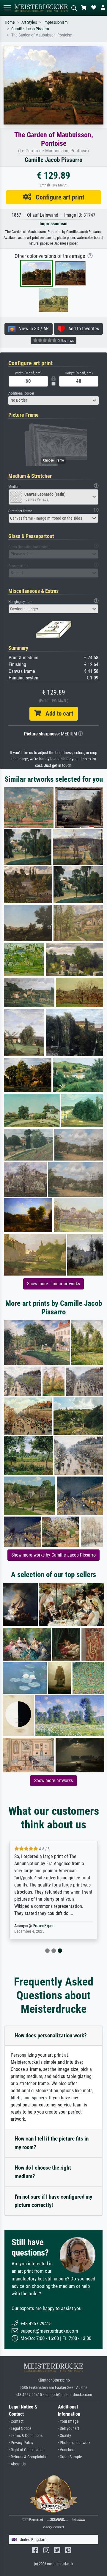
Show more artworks (53, 1780)
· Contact (16, 2421)
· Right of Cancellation (27, 2449)
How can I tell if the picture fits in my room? (52, 2143)
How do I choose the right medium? (43, 2172)
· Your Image (68, 2421)
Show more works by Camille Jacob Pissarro (53, 1555)
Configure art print (57, 197)
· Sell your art (68, 2428)
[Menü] (7, 8)
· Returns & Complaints (27, 2457)
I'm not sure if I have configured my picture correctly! (53, 2201)
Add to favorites (82, 328)
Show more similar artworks (53, 1284)
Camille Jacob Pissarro (30, 28)
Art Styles (29, 22)
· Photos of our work (74, 2442)
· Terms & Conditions (26, 2435)
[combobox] (53, 400)
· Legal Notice (20, 2428)
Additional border (21, 393)
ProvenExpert (44, 1925)
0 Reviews (65, 340)
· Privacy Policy (21, 2442)
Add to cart (57, 713)
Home (10, 22)
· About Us (17, 2464)
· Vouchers (66, 2449)
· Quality (64, 2435)
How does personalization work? (51, 2035)
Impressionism (55, 22)
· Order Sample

HOW TO COMPLETE THIS TASK:
Repeat the records above word for word, apart from the pictures.

FINISHED TASK:
Show more artworks (53, 1780)
· Contact (16, 2421)
· Right of Cancellation (27, 2449)
How can I tell if the picture fits in my room? (52, 2143)
How do I choose the right medium? (43, 2172)
· Your Image (68, 2421)
Show more works by Camille Jacob Pissarro (53, 1555)
Configure art print (57, 197)
· Sell your art (68, 2428)
[Menü] (7, 8)
· Returns & Complaints (27, 2457)
I'm not sure if I have configured my picture correctly! (53, 2201)
Add to favorites (82, 328)
Show more similar artworks (53, 1284)
Camille Jacob Pissarro (30, 28)
Art Styles (29, 22)
· Photos of our work (74, 2442)
· Terms & Conditions (26, 2435)
[combobox] (53, 400)
· Legal Notice (20, 2428)
Additional border (21, 393)
ProvenExpert (44, 1925)
0 Reviews (65, 340)
· Privacy Policy (21, 2442)
Add to cart (57, 713)
Home (10, 22)
· About Us (17, 2464)
· Vouchers (66, 2449)
· Quality (64, 2435)
How does personalization work? (51, 2035)
Impressionism (55, 22)
· Order Sample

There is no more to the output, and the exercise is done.